Costa-Gavras is  a highly regarded political film-maker, known for his  iconic anti-Establishmentarian films, Z (1968) and State of Seige (1973). He is best known to English-language audience for his commendable 1982 film Missing.  Here he teams with writer Joe Eszterhas,who would become notorious as the writer of  mainstream sexploitational movies Basic Instinct (1992) and Showgirls (1995) but who at this time had had only a reasonable-sized hit with Jagged Edge  (1985) a story about a female lawyer who falls in love with the man she is defending for murdering his wife.  It’s an unlikely alliance and the result is more writer than director in a fancifully-plotted thriller about a female FBI agent who falls in love with a man she is investigating for murder.

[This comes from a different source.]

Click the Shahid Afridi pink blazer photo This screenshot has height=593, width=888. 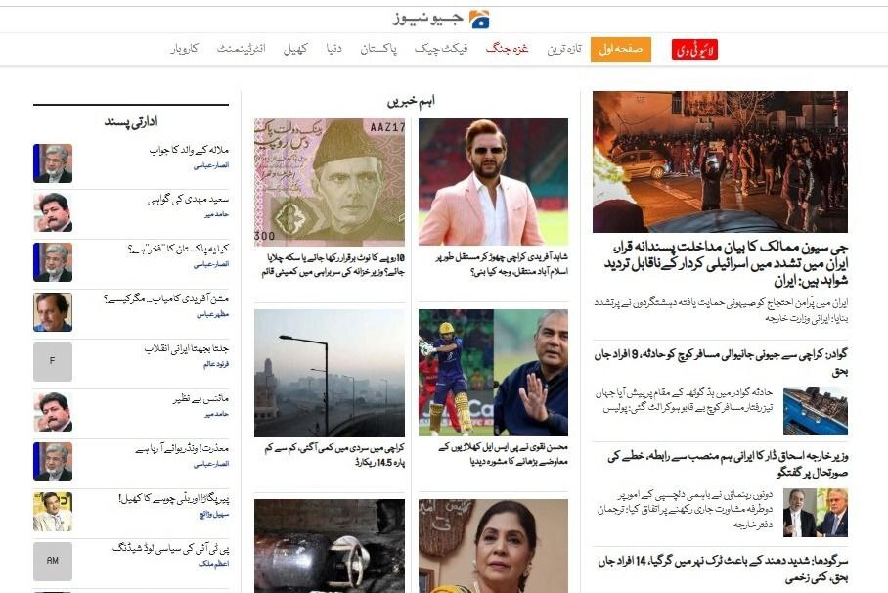tap(493, 182)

Debra Winger is the undercover agent, Cathy, posing (completely unconvincingly) as an itinerant farm laborer operating a combine harvester on the Iowa farm of Gary (Tom Berenger) a Vietnam vet and widowed father with two children. Before you can say “Klu Klux Klan” Cathy is, in the film’s most tasteless scene, accompanying Gary and his redneck mates on a “nigga” hunt through the woods. Lest you think this unlikely, Eszterhas has Gary explain to Cathy (or Katie. as he thinks she is) in New Age speak. that he wants to be “open”  with her about himself and share with her what is important to him.  If this assertion is little short of ridiculous, even less convincing is Cathy’s continuing with the charade despite being a nervous wreck (she is supposed to be a trained FBI agent but her lack of covert skills such as calling her minder, played by John Heard, from Gary’s downstairs phone is breathtaking). With Jagged Edge a similar dilemma had some degree of credibility but here there is none

That the film ends with an assassination and the suggestion of right-wing conspiracy in high places is as close as Costa-Gavras gets to his glory days in a film that simply uses such material as a means to ring the changes on a well-worn formula.